PROBLEM DESCRIPTION: The span to repeat in the listing below runs from the line containing "Click the PracBee Online Gurukul logo" to the line containing "Task: Expand the Range dropdown", inclusive. Repeat it exactly, and only it.

▼▼▼

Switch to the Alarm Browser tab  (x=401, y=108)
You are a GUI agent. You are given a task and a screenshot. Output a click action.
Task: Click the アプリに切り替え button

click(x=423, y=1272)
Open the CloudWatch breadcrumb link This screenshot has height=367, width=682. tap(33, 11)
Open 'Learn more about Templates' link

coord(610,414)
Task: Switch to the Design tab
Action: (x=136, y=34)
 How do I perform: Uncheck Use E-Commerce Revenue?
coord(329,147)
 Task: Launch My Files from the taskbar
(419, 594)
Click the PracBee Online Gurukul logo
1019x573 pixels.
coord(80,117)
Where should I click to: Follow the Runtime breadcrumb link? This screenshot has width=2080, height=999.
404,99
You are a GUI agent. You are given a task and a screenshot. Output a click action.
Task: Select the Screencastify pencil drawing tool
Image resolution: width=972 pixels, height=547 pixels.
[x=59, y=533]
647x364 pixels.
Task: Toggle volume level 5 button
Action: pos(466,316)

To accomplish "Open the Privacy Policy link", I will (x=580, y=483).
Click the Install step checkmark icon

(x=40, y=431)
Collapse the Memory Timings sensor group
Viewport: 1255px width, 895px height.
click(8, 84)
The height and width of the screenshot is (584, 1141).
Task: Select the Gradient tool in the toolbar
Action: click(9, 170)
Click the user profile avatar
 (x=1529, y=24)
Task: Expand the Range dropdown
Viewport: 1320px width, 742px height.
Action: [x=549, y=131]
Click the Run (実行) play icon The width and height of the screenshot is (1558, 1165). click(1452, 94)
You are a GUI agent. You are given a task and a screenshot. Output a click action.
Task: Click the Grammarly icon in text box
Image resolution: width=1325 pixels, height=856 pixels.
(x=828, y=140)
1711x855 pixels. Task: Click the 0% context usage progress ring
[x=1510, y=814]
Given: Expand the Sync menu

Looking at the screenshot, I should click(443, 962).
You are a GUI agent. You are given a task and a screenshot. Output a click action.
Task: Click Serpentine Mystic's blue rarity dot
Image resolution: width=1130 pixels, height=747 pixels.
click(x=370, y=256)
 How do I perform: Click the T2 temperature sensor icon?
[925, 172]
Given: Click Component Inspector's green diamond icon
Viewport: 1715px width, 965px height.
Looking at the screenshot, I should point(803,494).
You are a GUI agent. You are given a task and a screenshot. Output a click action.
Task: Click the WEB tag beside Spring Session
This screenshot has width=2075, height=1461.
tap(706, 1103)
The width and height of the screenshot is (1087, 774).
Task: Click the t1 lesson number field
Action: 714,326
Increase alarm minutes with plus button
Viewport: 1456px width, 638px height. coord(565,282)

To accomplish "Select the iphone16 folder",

▲▲▲

ANSWER TO THIS PROBLEM:
Click the PracBee Online Gurukul logo
1019x573 pixels.
coord(80,117)
Where should I click to: Follow the Runtime breadcrumb link? This screenshot has width=2080, height=999.
404,99
You are a GUI agent. You are given a task and a screenshot. Output a click action.
Task: Select the Screencastify pencil drawing tool
Image resolution: width=972 pixels, height=547 pixels.
[x=59, y=533]
647x364 pixels.
Task: Toggle volume level 5 button
Action: pos(466,316)

To accomplish "Open the Privacy Policy link", I will (x=580, y=483).
Click the Install step checkmark icon

(x=40, y=431)
Collapse the Memory Timings sensor group
Viewport: 1255px width, 895px height.
click(8, 84)
The height and width of the screenshot is (584, 1141).
Task: Select the Gradient tool in the toolbar
Action: click(9, 170)
Click the user profile avatar
 (x=1529, y=24)
Task: Expand the Range dropdown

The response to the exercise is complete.